BARRON GORGE, BELOW THE FALLS, CAIRNS RAILWAY
Administration followed, but could not in such a time of value shrinkages materially increase revenue, while expenditure was thought to be irreducible. Despite a Loan Act for 1½ millions passed in 1888-9, to provide for works temporarily met by floating Treasury bills during the two preceding years, another large loan was authorised in 1890, its total being nearly 3¾ millions sterling. This money was needed to retire debentures maturing on 1st July, 1891, amounting to £1,170,950, and no less than £422,850 deficiency loss on the loans of 1882, 1884, and 1889, thus leaving little more than 2 millions for railway and harbour works. This 3¾ million Loan Act did not receive the Royal assent until December, 1890, and the stock was issued a few months later at a most unfortunate time. The monetary tension which culminated in 1893 was already felt in the London market, and the credit of Queensland had become much impaired by the fact that during the preceding decade (1880-81 to 1889-90) the colony's obligations had increased by £16,706,834, bringing the funded public debt up to £28,105,684—nearly £70 per head of the population—while railway net earnings were steadily dwindling.
The cable soon flashed the unwelcome news that only £1,554,834 was subscribed.
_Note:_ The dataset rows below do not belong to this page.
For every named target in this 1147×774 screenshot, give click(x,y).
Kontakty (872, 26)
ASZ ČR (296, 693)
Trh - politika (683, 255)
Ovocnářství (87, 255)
After some difficulty a Stock Exchange syndicate was formed to underwrite £1,182,400 of the balance, the price realised for the whole amount taken up averaging £87 6s. 1d. per £100 of 3½ per cent. stock. Thus the net proceeds of the loan of £3,704,800 were only £3,234,376, a depreciation loss of £470,424. The interest charge on this new loan was £129,668; so that the interest, while nominally 3½ per cent., was really just 4 per cent. on the money received, and, in addition, at due date (1930), £470,424 depreciation will have to be made good. But the tragedy did not end there, for the money borrowed, or the greater part of it, had not reached the Treasury in 1893, but ranked among the "suspended bank deposits" which then paralysed both Government and private depositors.
That the time chosen for going on the money market was not opportune may be gathered from the fact that in 1889 Queensland 3½ per cent. stock had brought £96 0s. 11d. per £100, and in 1894—three years after the forced sale at £87 6s. 1d. in 1891—an issue of our stock of the same denomination brought £98 14s. 0¼d. per £100. It may be noted that the Queensland loan of 1890-91 was the first underwritten Government loan issued by an Australian colony, though since that time all Government loans have been underwritten. Heavy as our sacrifice in 1891 may have been, it was infinitely less disastrous than making default must have proved; and perhaps after all the experience gained was worth its cost, for, although the colony staggered under the blow, its progress was checked only for the time.
In 1890 an amending Audit Act was passed—Sir Thomas McIlwraith being then Treasurer—section 4 of which made the important provision that it should not be lawful for the Colonial Treasurer to expend any moneys standing to the credit of the Loan Fund Account except under the authority of an annual or special Appropriation Act, in like manner as moneys were expended out of the Consolidated Revenue Fund for the current expenses of government. By section 6 it was provided that, when it was necessary to expend for any work money in excess of the appropriation, then, if such sum were included in any Appropriation Act, the Governor in Council might authorise the additional expenditure from the Loan Fund. By section 8, annual Loan Estimates, specifying the nature of the work proposed, were to be submitted, as in the case of the Estimates of ordinary expenditure. This Act was passed to avoid the evil of placing large amounts of borrowed money at the uncontrolled disposal of the Ministry of the day.